Pause and enigma

The Calderon quotations that feature in my preceding two posts come from a letter George wrote to Kittie today, 11 October 1914, which was a Sunday. This was now the pattern: every few days he would write her a long letter (the next one was over 2500 words) that filled in events up to that date, i.e. joined up with the previous letter. He wrote with a sharp blue indelible pencil that would survive the elements. These letters are detailed about his own experiences, but understandably contain few references to the ‘big picture’ of the Battle of Ypres that was gathering around him. Clearly he intended to use them as he had his letters sent home from Tahiti in 1906 — to write a book one day.
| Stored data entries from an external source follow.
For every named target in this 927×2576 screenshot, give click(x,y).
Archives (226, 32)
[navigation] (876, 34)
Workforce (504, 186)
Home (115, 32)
The châtelaine up all night, and this morning at 6 a long table set for breakfast with excellent coffee & bread & jam. […] We are having an easy morning, still with no orders.

They eventually received orders to move off at noon, but remained saddled up until four, then unsaddled and stayed a further night at this billet.  There was great uncertainty about the Germans’ movements. In fact their Fourth Army, under Duke Albrecht of Württemberg, was streaming westwards to take the Belgian Channel ports, and units of Prince Rupprecht’s Sixth Army were heading for Ypres from the south.

Meanwhile, followers of the blog may be interested to hear that I have received from the General Register Office birth and death certificates for Edwin Anthony Calderon (see ‘A Lacuna’, 27 September). This was the only child surnamed Calderon and born in Britain between 1897 and 1915 who might have shed some light on George’s much older brother Henry. Had Henry gone off on his own, married someone socially inferior, or even not married her, had a son by her, and become the black sheep of the Calderon family?

Er…we still can’t be certain. The mother of Edwin Anthony Calderon is recorded as ‘Saba Calderon, formerly Vecerro’. She would hardly have given ‘Calderon’ as her surname if she was not married to someone called Calderon. Her Christian name and maiden name suggest she was Spanish. Does this suggest that her husband was also Spanish? As I have stressed before, George’s family were thoroughly assimilated and considered English by themselves and everyone who knew them. But Calderon is a common Spanish name, so Mrs Saba Calderon’s husband could well have been a Spaniard.

However, not only was Saba Calderon’s son registered as ‘Edwin Anthony’, that is given as his father’s name too! This is perhaps not that odd, but it seems unusual if the father was Spanish. Enigmatic? When a biographer is trying to finish his last chapter, he needs this kind of distraction like the proverbial bullet. But I think we must establish who Edwin Anthony senior was, by finding his own birth and death particulars… Sadly, his son died of pneumonia aged seventeen months.